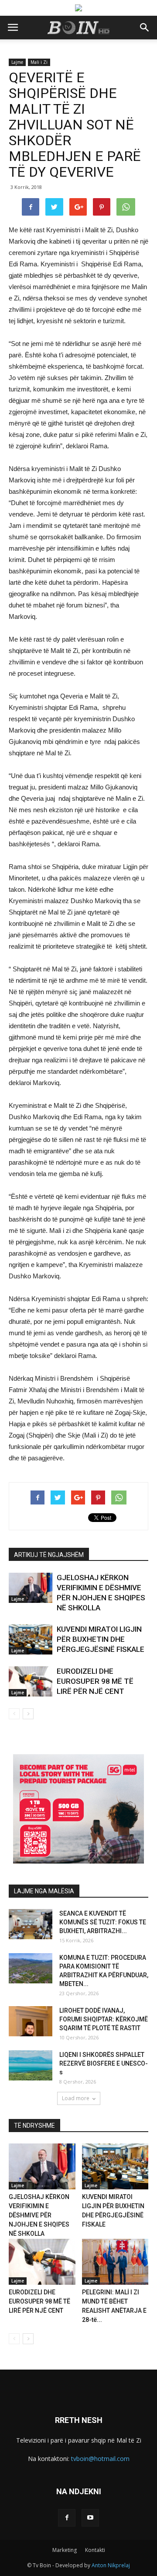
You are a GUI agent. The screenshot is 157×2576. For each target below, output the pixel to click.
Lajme (17, 62)
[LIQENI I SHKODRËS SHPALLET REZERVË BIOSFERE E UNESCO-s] (30, 2065)
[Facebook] (66, 2518)
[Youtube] (90, 2518)
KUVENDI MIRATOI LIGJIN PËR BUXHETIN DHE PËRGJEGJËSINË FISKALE (100, 1639)
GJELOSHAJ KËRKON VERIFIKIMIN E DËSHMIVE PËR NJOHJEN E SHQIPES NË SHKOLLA (39, 2215)
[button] (145, 27)
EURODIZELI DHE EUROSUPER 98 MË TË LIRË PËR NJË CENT (95, 1681)
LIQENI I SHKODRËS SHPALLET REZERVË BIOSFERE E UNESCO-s (103, 2063)
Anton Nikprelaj (111, 2565)
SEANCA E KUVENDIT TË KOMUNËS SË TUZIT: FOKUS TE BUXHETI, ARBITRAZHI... (102, 1922)
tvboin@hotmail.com (100, 2458)
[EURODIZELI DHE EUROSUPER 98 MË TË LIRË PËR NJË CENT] (30, 1681)
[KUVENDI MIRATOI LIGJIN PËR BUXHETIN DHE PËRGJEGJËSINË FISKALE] (30, 1639)
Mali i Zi (39, 62)
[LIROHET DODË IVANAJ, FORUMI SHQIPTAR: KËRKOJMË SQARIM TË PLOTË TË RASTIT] (30, 2021)
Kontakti (95, 2550)
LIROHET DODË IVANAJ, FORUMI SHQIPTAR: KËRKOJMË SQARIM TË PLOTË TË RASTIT (103, 2019)
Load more (75, 2098)
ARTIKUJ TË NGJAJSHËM (49, 1554)
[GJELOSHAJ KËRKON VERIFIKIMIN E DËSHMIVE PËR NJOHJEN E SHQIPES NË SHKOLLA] (30, 1588)
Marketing (64, 2550)
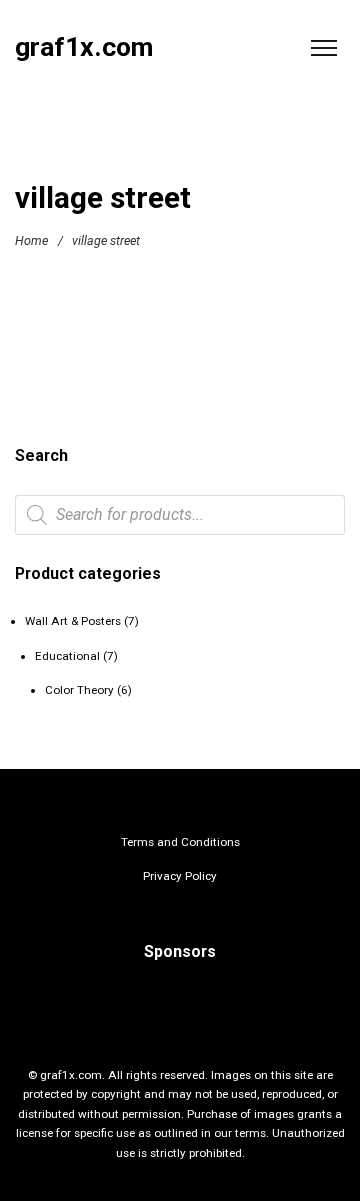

● Task directions: A faithful, complete copy of the entries is required, without the pictures.

● Solution to this exercise:
You are a GUI agent. The screenshot is 157×2576. For each target below, output the pixel to click.
Lajme (17, 62)
[LIQENI I SHKODRËS SHPALLET REZERVË BIOSFERE E UNESCO-s] (30, 2065)
[Facebook] (66, 2518)
[Youtube] (90, 2518)
KUVENDI MIRATOI LIGJIN PËR BUXHETIN DHE PËRGJEGJËSINË FISKALE (100, 1639)
GJELOSHAJ KËRKON VERIFIKIMIN E DËSHMIVE PËR NJOHJEN E SHQIPES NË SHKOLLA (39, 2215)
[button] (145, 27)
EURODIZELI DHE EUROSUPER 98 MË TË LIRË PËR NJË CENT (95, 1681)
LIQENI I SHKODRËS SHPALLET REZERVË BIOSFERE E UNESCO-s (103, 2063)
Anton Nikprelaj (111, 2565)
SEANCA E KUVENDIT TË KOMUNËS SË TUZIT: FOKUS TE BUXHETI, ARBITRAZHI... (102, 1922)
tvboin@hotmail.com (100, 2458)
[EURODIZELI DHE EUROSUPER 98 MË TË LIRË PËR NJË CENT] (30, 1681)
[KUVENDI MIRATOI LIGJIN PËR BUXHETIN DHE PËRGJEGJËSINË FISKALE] (30, 1639)
Mali i Zi (39, 62)
[LIROHET DODË IVANAJ, FORUMI SHQIPTAR: KËRKOJMË SQARIM TË PLOTË TË RASTIT] (30, 2021)
Kontakti (95, 2550)
LIROHET DODË IVANAJ, FORUMI SHQIPTAR: KËRKOJMË SQARIM TË PLOTË TË RASTIT (103, 2019)
Load more (75, 2098)
ARTIKUJ TË NGJAJSHËM (49, 1554)
[GJELOSHAJ KËRKON VERIFIKIMIN E DËSHMIVE PËR NJOHJEN E SHQIPES NË SHKOLLA] (30, 1588)
Marketing (64, 2550)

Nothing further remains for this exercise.